This week I cooked up a batch of Chocolate Chunk cookies and as usual, I had to figure out what to do with the three yolks I had left over. Usually I would whip them up into a caesar salad dressing, but I didn’t have any salad materials on hand ready. I decided I’ll make some sort of snack from bread shaped into cups. I got this idea from Home Cooking Rocks.

Basically I cut off the crusts off four slices of loaf bread and flattened them out with a rolling pin. I spread some melted butter on both sides then very carefully arranged them into a muffin pan. I actually tore the first slice slightly, but I plowed on ahead anyway. On two of these bread cups I sprinkled some white sugar. Into the oven they went (nicely preheated from baking the cookies) and baked until I could see the sides of the cups browned. Off they went onto a plastic tray to cool.
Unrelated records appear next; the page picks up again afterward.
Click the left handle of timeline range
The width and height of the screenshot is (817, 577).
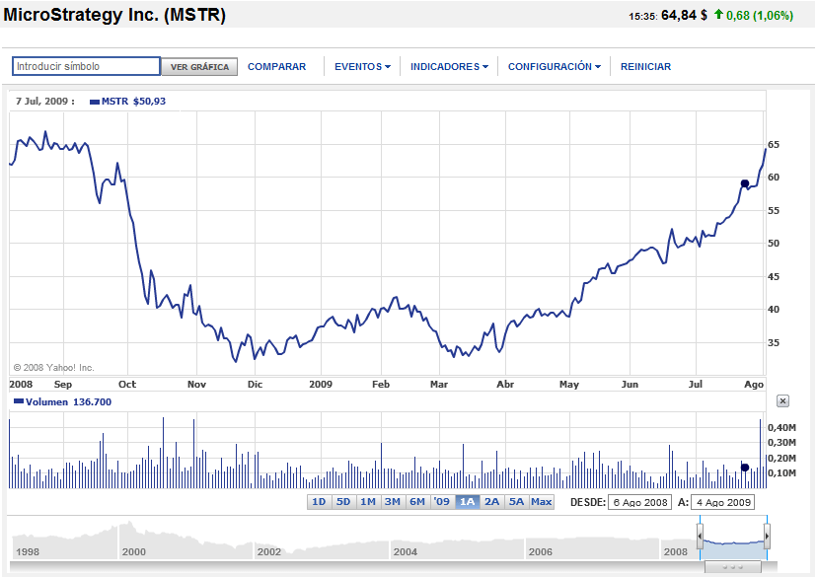click(700, 537)
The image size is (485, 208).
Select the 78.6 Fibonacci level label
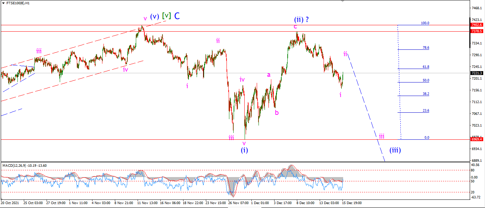pyautogui.click(x=426, y=47)
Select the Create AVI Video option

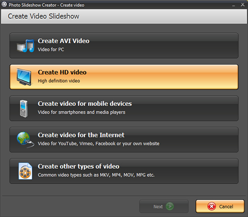click(x=124, y=46)
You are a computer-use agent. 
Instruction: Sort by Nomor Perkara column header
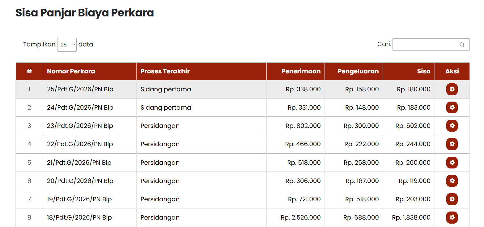90,71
In the meantime I heated up a pan with the leftover melted butter and a drizzle of olive oil. I sauteed half of a large white onion until limp, then added a small can worth of sliced button mushrooms. I left it to cook while I took those three leftover yolks, added another whole egg, about a fourth of a cup of fresh milk, a bit of shredded cheese, and some salt, pepper, and dried thyme and beat them all together. After the mushrooms and onions were in the pan for about five minutes, I poured in the egg mixture and scrambled them all up. I made sure to keep stirring the contents so the egg will cook evenly. It came out very yellow of course, with four yolks. Once the egg was well cooked, I scooped out some, filled the two bread cups without the sprinkled sugar, and topped it with a bit more shredded cheese.
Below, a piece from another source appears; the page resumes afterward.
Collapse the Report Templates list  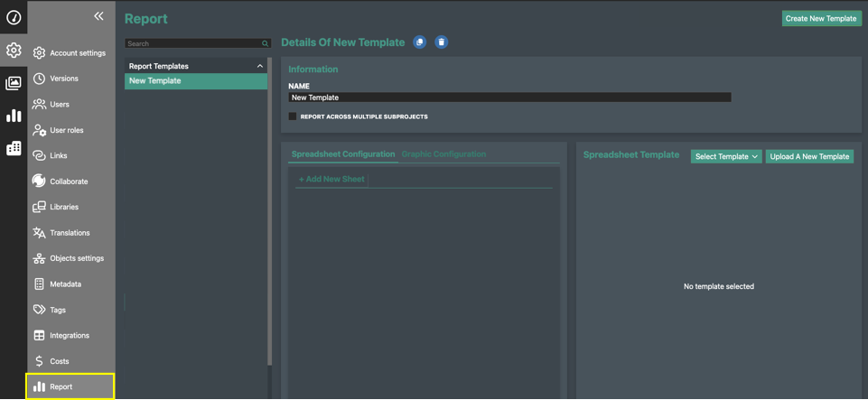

Onto the other two cups I placed some sliced tropical fruit from Del Monte I think. I wanted to see how the bread cup idea would work with dessert type arrangement.

The mushroom-onion-egg bread cups were very tasty. It’s very filling even though it didn’t have any meat. I think this will do well as a side dish, or with enough bread cups it may even do for an entire meal. My husband liked this too. The fruit-filled bread cups were okay, but a little jolting. I guess it wasn’t really a usual arrangement since the fruit wasn’t baked into the bread. It wasn’t really bad per se, but I don’t think it will be repeated.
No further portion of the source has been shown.